Even more nauseating is the phony response from players who just had to detest him for his arrogant and demeaning attitude toward them. They all seem to be on some sort of zombie robotic monotone as they praise him, never once alluding to him as being a good guy or good human being, but always that he “contributed to the league with his exploits and inspired me with his awesome work ethic.”
Fact is, I love Kobe as a great player and one of the worlds’ greatest admitted assholes and hate seeing him try to palm off this new benevolent image of a good guy that fits him like a pair of Alabama cotton patch overalls. Now that he’s nearing retirement, he seems to finally realize how supercilious and patronizing and dismissive and hateful he’s been toward his perceived peers or enemies and is at last trying to make amends, when it seems what he is really trying to do in a cold-bloodedly calculated way is repair his image so as to enhance his brand as a future team owner or corporate conglomerate billionaire, just another money and power monger bamboozling the public like a staged politician with fifty image repairing advisors.
Watch closely when he smiles, and it resembles something frozen or painted on, almost like a student picture where a photographer urged you to say cheese, as lacking in spontaneity and as scripted as his boring interviews and the narcissistic movie he made of himself. The guy seems acutely aware of his every movement and utterance.
The NBA didn’t help much by turning the all star game into a Kobe extravaganza that had to have his fellow all stars close to gagging as they felt forced for the good of the league image to embrace him with the mandatory insincere hugs (except for Pau Gasol), and during taped in interviews during that ghastly all star game of sounding out the usual clichés of how inspiring the Black mamba has been to their careers.
Kobe, along with Byron Scott, owner Jim Buss and GM Mitch Kupchak have made a sham of their team as they night after night defer to Kobe coming out on court one last time in arenas in cities on the road and waving to the fans before chucking up one bad shot after another, his team mates spectators who just have to resent being frozen out one minute and instructed the next while their progress as rookies is stunted and the team loses big again in embarrassing fashion.
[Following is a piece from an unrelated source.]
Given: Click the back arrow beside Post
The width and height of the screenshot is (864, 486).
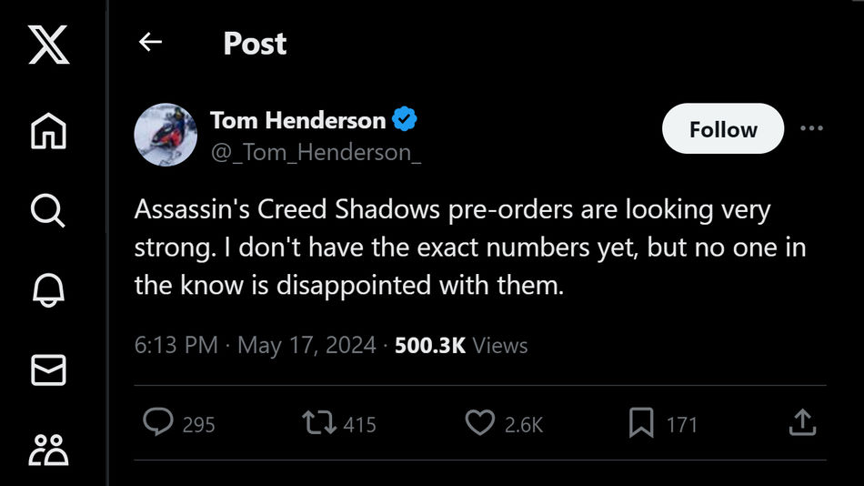Looking at the screenshot, I should point(150,42).
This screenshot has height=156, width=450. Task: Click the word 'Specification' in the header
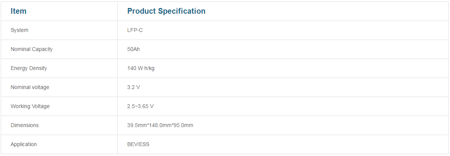[x=182, y=11]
During certain games, with Kobe on the bench, the kids have rallied to make it close, only to have to watch Kobe chuck up supposed clutch game winners and fail miserably, his legs gone, his shot wayward, the only remnant of his old self the glory seeking hero worship of himself
It’s the same old thing: some greats lead by saying come with me, we’ll do it together, while Kobe says follow and watch me be the man.
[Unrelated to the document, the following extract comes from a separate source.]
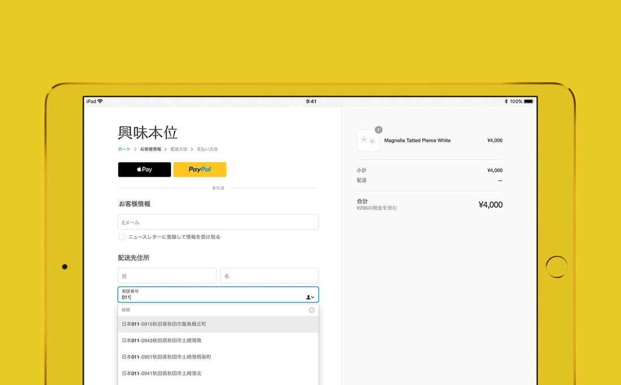Select the 配送方法 breadcrumb step
The image size is (621, 385).
click(x=178, y=149)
I wonder what these young teammates playing for a pittance compared to Kobe feel about his flying to games on a helicopter from his estate in Orange County, never practicing, spending hours in the training shrine, missing home games that don’t include last time ovations and failing to show up to sit on the bench for moral support when he’s ailing, and bravely “playing for road fans” when he’s ailing and useless, and picking up players he once disdained after fouling them when they blow by him like he’s standing still—this once relentless perennially all league bulldog on defense having chuckle sessions with opponents during free throw dead time.
Never in the history of all professional sports in America have we endured a more prolonged and insufferable good bye to the fans of the NBA. Somebody wrote that he didn’t want to go out this way, with all the adulation, but anybody with any sense knows this is a crock of bullshit, that he’s savoring each and every ovation and chant of his name and seems to feel no guilt or misgivings about his selfish and horrific performance on the court.
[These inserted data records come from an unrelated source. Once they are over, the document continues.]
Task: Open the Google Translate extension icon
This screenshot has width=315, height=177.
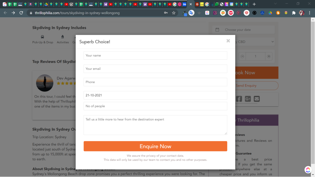Action: coord(191,13)
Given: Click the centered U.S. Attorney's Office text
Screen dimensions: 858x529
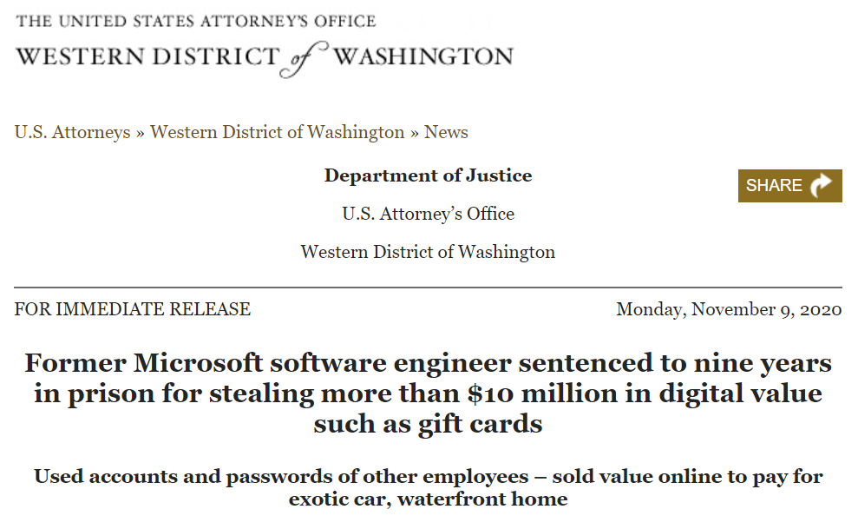Looking at the screenshot, I should point(429,214).
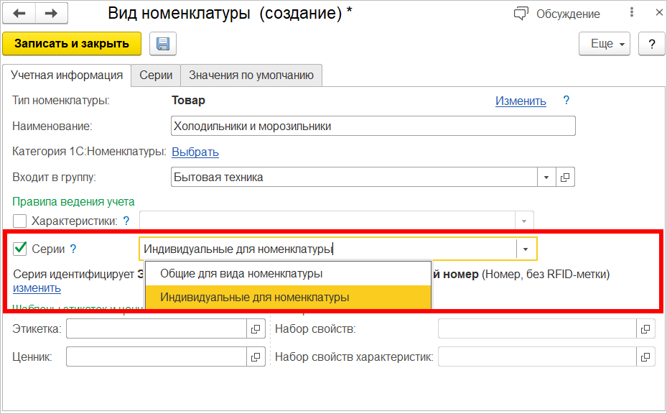Uncheck the Серии checkbox
Screen dimensions: 667x414
[x=20, y=249]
He now allows interviews presenting a mellow Kobe paying compliments to those he tormented and trash-talked, a thoughtful complex Kobe who, as one of the most creative and fascinating assassins of all time, is an absolutely uninteresting person who seems only able to talk about himself—a windbag oozing with fake humility and modesty.
Larry Bird must be puking. A lot of us are and will heave a great sigh relief when he’s gone to make his billions and enhance his so-called brand in the real world and the NBA can get back to life without Kobe and his team mates can start concentrating on basketball and repairing a once glorious but now tarnished and mutilated franchise.